IHOP, OR International House of Pancakes is arriving in India around March 2017. BW Hotelier spoke with Sameer Lamba, Managing Director of Kwal’s Group, the man with the master fanchise to the restaurant in North and South India, and James G Cavalaris, Director-Development and Operations Asia/Pacific at DineEquity Inc, IHOP's parent company, about the group's entry into India and their expansion and operation plans.
"We've taken the master franchise for IHOP in India and we are planning to open 20 restaurants in the next five years. We found an opportunity in a niche place where there was no really any great place serving American breakfasts and that's where we picked up from. We found a gap in the service standards, no great family restaurants," Lamba began by telling us, adding that the first restaurant was scheduled to open at DLF Cyberhub in Gurgaon and then another one at the IGI Airport, hopefully.

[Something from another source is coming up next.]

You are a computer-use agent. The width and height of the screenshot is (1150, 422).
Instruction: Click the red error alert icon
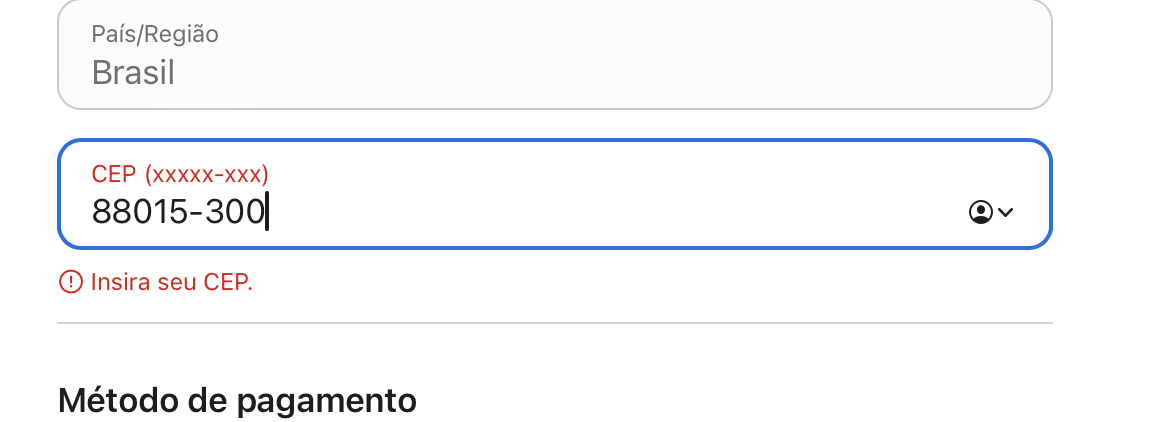tap(70, 282)
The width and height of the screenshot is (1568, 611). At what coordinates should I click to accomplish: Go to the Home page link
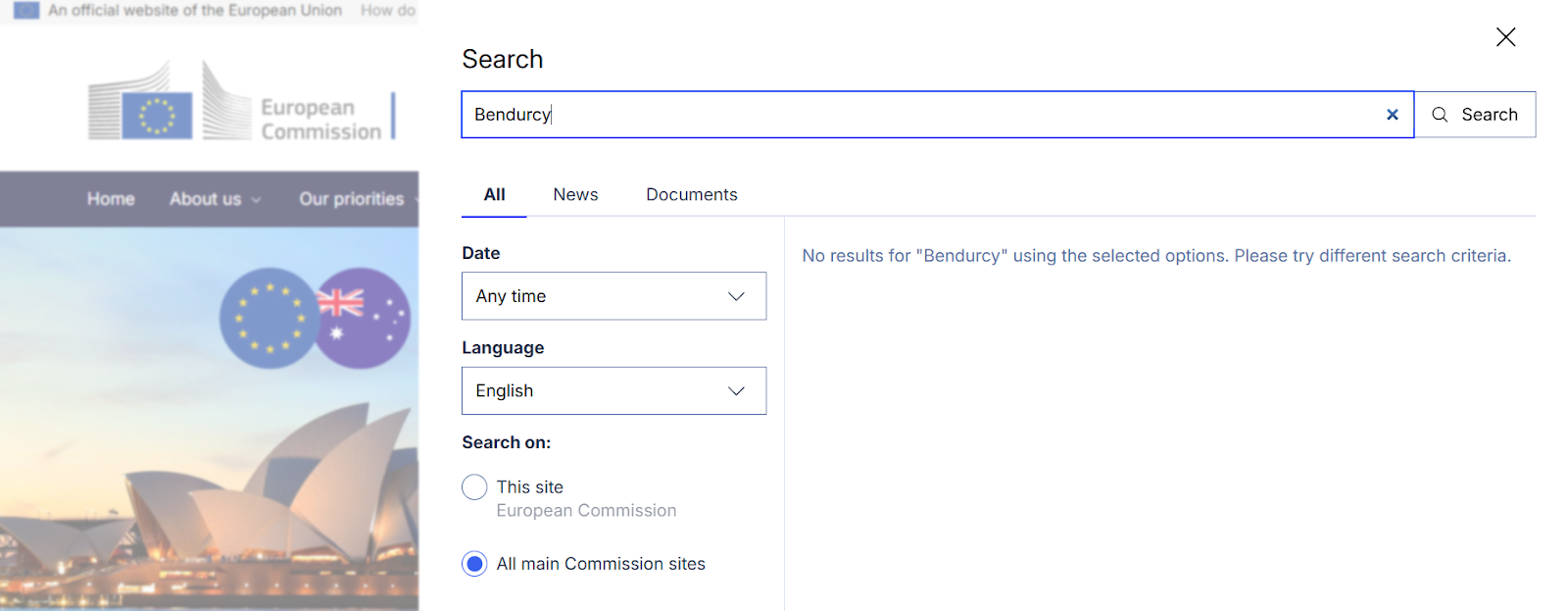[111, 199]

"It's better to be conservative in our expansion plans. Seeing the market scenario, our biggest feeling is on acceptability. My view is that a lot of brands have killed themselves by over expanding and opening too many outlets in the same locality, just running after numbers. We want each of our restaurants to make money and be sustainable," he added, when questioned about his cautious expansion plans.

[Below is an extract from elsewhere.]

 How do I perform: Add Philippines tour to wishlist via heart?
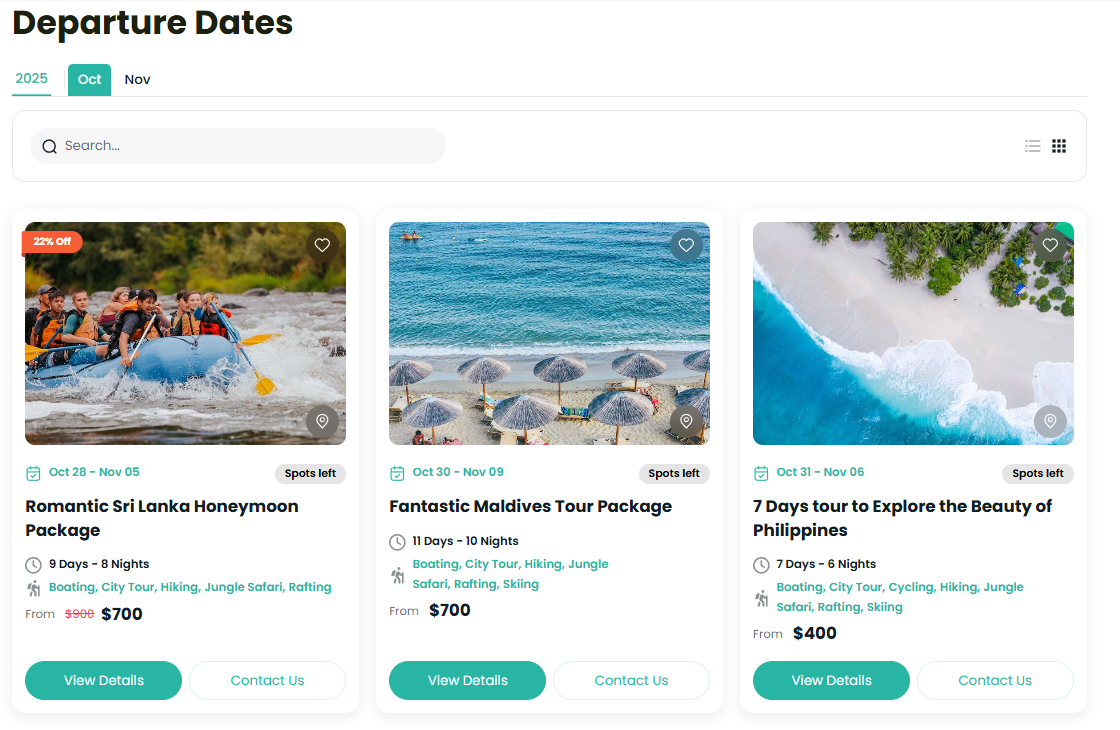(x=1050, y=245)
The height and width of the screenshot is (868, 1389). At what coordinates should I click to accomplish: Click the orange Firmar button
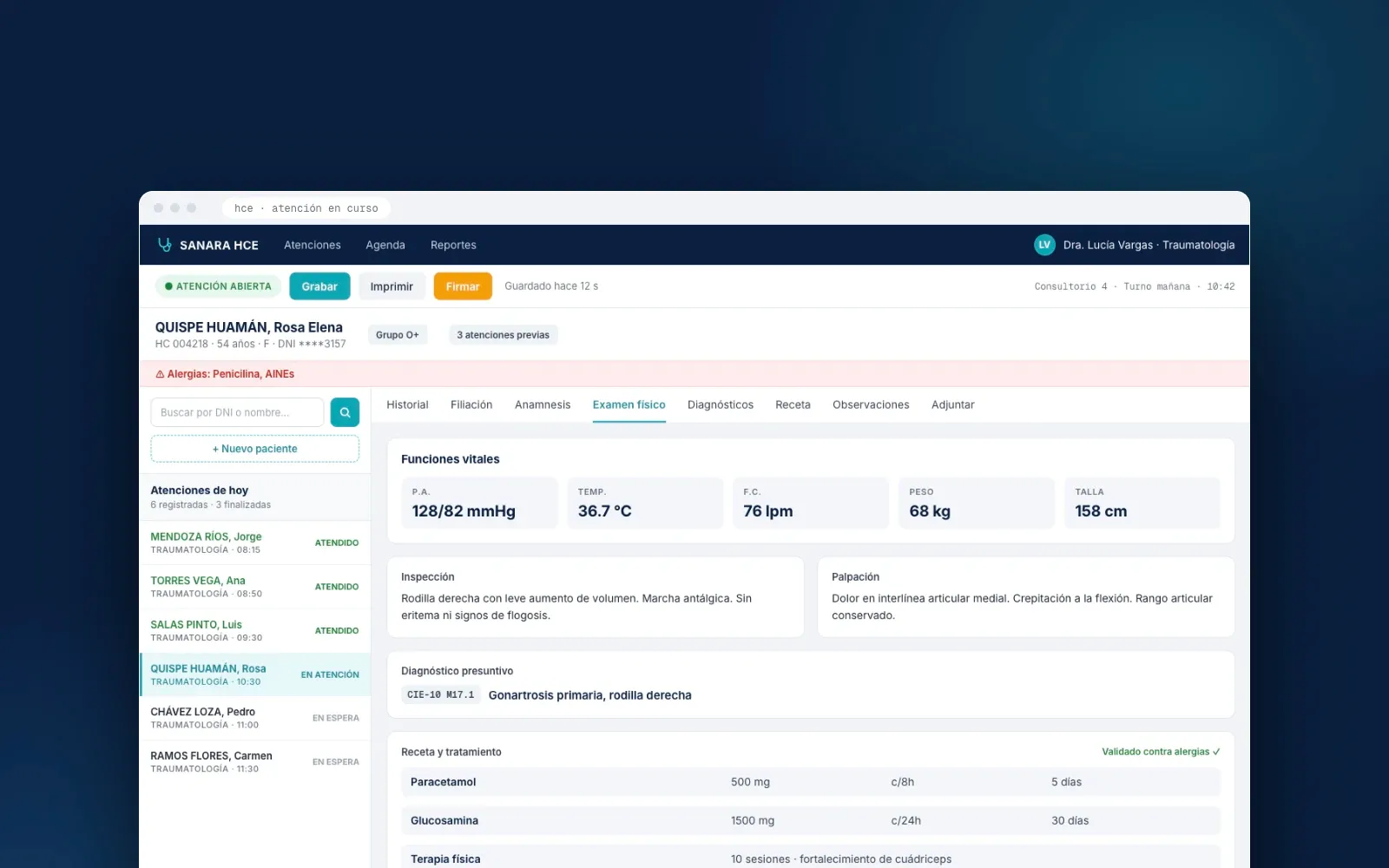click(463, 286)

"We want to be very careful and thoughtful in the first three or four (restaurants), after that I think we'll have enough experience to ramp up and do the remaining 16 in short order, depending on the availability of excellent sites," Cavalaris said. He added that the company had been looking to enter the market for a number of years.

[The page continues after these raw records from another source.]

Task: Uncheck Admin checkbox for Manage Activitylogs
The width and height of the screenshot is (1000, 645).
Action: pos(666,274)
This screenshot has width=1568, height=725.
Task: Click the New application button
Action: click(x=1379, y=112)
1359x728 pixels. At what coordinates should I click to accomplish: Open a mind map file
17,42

"We had many interested candidates with interesting background, but honestly, aside from the business fit, it was a natural fit in business philosopy. His (Lamba's) approach to business. His values are very similar to DineEquity's, which is also very imporant," Cavalaris explained when asked why his company thought of now to get into the market with Kwal.
"The market is totally different now, not only from an infrastructure point of view. There's many more people that have lived and studied and travelled outside of India," Cavalaris, who first arrived in India in 1994 to set up the TGIF brand here, said about the change in the market.
"In those days, we struggled in terms of supply chain. Just getting the right quality of ingredients. It was really a pleasant surprise that now we were able to source everything in country, not necessarily only local products, but something like Heinz ketchup, which was not available when we first came to India, is now in the market," he added.
"Over the 20 restaurants we will end up spending around Rs 100 crores," Lamba said about the cost of setting up, clarifying that the company did not have a sub-franchise model, since it wasn't really a workable model in India.
"We have already worked to vegetarianise the menu, our pancakes and waffles are eggless, other than that, we don't really have an issue with meat protiens on our menus," he added.